→ **WHAT YOU WILL DO**
Rewrite the material below as a numbered list with blank lines dropped, using everything from the line containing "How do I perform: Select the Web" down to the line containing "click(x=420, y=501)", both included, and nothing else.

→ **TASK INPUTS**
□ □ □ □

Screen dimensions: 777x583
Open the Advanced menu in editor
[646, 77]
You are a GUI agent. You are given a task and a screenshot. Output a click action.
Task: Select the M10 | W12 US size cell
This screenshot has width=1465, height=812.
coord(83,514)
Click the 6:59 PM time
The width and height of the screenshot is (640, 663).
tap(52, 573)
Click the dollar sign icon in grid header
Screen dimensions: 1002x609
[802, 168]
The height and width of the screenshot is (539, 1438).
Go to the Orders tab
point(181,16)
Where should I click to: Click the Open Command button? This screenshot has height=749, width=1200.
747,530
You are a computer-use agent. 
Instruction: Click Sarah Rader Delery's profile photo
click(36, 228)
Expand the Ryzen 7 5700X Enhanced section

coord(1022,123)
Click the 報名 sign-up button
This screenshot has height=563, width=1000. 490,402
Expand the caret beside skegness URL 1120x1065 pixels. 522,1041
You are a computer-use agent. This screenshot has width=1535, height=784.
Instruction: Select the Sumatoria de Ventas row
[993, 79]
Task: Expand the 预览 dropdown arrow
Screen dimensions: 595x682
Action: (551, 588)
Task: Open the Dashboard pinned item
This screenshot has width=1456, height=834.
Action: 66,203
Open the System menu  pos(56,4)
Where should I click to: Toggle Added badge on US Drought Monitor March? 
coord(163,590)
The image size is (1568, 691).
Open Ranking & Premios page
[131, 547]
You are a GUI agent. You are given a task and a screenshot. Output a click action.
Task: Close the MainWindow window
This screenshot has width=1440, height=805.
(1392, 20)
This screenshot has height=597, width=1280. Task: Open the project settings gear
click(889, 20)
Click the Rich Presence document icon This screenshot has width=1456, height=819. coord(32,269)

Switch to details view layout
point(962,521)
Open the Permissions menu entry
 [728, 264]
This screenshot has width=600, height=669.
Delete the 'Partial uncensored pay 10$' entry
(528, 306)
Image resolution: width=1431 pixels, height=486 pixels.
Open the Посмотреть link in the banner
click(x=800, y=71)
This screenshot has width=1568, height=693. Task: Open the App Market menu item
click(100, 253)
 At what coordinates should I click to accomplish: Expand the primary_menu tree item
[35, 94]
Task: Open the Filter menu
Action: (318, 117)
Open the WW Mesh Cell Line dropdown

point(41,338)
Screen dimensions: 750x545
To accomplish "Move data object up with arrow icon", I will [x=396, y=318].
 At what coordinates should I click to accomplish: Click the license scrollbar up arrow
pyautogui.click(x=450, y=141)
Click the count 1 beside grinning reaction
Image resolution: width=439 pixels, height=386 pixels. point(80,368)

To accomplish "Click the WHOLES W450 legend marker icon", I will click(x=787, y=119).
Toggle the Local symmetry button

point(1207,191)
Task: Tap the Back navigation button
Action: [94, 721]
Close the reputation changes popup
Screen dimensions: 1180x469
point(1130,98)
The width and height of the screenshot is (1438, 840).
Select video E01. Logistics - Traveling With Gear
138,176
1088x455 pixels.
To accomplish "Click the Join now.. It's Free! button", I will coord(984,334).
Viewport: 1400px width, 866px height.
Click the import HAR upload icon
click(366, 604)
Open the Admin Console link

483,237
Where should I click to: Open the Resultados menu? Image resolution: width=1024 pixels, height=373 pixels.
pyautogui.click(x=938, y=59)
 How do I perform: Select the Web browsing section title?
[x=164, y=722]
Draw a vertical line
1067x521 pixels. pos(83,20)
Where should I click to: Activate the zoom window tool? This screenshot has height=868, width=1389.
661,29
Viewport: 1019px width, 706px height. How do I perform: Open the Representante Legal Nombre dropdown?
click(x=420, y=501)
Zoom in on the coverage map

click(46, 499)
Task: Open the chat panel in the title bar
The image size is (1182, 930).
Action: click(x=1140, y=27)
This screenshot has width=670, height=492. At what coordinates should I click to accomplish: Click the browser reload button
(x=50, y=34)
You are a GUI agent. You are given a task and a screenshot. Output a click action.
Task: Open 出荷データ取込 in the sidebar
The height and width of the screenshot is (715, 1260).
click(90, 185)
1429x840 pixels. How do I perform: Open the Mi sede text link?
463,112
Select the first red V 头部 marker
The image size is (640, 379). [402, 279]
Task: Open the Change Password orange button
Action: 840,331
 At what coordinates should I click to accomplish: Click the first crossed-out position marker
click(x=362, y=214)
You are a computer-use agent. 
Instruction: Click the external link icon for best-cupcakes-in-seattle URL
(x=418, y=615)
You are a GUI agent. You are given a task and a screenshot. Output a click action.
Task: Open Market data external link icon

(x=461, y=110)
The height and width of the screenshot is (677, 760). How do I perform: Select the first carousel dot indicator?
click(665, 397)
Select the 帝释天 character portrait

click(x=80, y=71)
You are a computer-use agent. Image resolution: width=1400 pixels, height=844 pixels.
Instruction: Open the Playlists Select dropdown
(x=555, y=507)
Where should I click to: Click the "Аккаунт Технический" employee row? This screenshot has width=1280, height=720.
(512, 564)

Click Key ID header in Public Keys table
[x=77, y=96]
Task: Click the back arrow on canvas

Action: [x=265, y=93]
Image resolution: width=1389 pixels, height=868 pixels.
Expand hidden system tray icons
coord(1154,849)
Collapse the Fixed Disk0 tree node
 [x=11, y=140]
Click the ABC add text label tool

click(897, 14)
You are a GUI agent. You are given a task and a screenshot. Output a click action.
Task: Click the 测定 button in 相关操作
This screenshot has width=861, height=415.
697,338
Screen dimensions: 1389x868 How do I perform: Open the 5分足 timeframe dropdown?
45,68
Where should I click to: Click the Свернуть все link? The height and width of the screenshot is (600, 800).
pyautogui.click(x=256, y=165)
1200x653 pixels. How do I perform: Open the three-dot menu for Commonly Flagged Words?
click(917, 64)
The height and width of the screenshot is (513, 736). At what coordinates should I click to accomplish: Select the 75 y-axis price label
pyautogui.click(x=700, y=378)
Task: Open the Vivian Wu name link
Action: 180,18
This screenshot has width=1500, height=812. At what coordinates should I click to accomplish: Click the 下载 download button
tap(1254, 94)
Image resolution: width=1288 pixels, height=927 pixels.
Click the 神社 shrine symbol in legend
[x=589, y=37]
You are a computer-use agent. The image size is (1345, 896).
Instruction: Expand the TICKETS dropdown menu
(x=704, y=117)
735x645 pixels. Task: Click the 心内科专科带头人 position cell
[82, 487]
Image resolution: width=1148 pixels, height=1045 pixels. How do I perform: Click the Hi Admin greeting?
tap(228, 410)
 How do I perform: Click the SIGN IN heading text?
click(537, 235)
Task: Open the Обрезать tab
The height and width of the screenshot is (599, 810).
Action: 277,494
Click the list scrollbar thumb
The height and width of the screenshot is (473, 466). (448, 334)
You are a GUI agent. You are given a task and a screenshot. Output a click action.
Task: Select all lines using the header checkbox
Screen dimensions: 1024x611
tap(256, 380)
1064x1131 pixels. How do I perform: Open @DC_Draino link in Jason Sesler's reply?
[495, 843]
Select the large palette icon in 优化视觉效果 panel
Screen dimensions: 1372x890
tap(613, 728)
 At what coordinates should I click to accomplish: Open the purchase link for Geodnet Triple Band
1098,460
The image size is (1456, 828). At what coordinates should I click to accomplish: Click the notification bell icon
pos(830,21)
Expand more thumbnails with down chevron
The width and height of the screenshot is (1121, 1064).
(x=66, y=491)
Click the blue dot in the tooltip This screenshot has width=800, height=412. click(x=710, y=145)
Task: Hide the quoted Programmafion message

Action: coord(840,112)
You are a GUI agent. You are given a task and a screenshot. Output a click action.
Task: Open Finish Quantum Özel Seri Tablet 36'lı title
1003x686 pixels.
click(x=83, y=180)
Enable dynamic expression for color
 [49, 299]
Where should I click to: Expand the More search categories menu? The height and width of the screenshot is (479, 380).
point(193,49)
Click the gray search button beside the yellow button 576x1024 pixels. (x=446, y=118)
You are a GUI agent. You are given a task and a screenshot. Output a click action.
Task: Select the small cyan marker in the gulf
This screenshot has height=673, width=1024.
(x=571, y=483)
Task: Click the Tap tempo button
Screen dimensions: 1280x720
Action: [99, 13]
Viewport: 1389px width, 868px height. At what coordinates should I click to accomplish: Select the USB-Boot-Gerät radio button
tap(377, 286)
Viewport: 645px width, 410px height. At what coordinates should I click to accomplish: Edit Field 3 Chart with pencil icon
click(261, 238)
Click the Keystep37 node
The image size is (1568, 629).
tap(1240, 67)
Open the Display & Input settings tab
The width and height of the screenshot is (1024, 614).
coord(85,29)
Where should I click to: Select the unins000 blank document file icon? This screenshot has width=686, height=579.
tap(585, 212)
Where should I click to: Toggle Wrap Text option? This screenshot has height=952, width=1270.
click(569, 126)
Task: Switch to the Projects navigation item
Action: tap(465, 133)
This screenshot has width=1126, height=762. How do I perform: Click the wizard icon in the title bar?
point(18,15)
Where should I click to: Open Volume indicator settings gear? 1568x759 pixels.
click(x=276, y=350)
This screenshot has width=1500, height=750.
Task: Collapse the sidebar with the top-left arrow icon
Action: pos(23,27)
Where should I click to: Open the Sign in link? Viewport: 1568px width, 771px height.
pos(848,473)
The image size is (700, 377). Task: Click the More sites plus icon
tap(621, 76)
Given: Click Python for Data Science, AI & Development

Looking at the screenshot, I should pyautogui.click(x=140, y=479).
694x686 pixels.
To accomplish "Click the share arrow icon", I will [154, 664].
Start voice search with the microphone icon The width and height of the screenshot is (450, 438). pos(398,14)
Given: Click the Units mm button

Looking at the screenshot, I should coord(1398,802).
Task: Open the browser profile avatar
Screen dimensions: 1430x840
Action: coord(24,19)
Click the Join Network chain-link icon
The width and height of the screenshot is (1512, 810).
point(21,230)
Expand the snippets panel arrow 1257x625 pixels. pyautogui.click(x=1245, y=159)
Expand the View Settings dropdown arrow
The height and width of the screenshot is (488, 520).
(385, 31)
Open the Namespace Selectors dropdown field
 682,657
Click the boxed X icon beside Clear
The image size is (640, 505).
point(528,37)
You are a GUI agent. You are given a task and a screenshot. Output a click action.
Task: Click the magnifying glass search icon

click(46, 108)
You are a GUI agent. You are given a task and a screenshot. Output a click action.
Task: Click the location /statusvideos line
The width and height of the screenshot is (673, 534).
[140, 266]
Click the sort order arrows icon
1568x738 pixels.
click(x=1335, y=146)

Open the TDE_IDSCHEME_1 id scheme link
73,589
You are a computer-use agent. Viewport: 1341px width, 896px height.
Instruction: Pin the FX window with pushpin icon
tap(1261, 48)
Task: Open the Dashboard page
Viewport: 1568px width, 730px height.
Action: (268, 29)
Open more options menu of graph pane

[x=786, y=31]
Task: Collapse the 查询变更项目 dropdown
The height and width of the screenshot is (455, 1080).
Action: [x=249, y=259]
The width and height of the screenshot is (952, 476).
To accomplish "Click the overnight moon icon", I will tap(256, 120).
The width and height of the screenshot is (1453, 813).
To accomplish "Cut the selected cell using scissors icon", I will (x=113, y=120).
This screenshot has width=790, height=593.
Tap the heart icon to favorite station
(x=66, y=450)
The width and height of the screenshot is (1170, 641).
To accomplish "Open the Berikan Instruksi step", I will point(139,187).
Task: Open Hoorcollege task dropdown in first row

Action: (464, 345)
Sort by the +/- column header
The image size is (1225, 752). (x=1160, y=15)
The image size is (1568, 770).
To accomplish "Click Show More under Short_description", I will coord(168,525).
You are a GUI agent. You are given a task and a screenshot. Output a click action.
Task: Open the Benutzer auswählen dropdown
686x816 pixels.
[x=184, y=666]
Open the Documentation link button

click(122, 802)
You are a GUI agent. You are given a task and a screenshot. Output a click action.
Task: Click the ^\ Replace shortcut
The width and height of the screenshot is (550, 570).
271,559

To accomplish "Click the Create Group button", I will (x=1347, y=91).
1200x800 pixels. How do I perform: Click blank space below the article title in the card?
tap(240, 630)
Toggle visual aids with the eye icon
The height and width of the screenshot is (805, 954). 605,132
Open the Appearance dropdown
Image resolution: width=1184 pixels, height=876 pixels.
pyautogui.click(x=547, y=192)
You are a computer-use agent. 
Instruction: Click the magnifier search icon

□ □ □ □

→ **REPLY TO THE TASK**
1.  How do I perform: Select the Web browsing section title?
2. [x=164, y=722]
3. Draw a vertical line
4. 1067x521 pixels. pos(83,20)
5. Where should I click to: Activate the zoom window tool? This screenshot has height=868, width=1389.
6. 661,29
7. Viewport: 1019px width, 706px height. How do I perform: Open the Representante Legal Nombre dropdown?
8. click(x=420, y=501)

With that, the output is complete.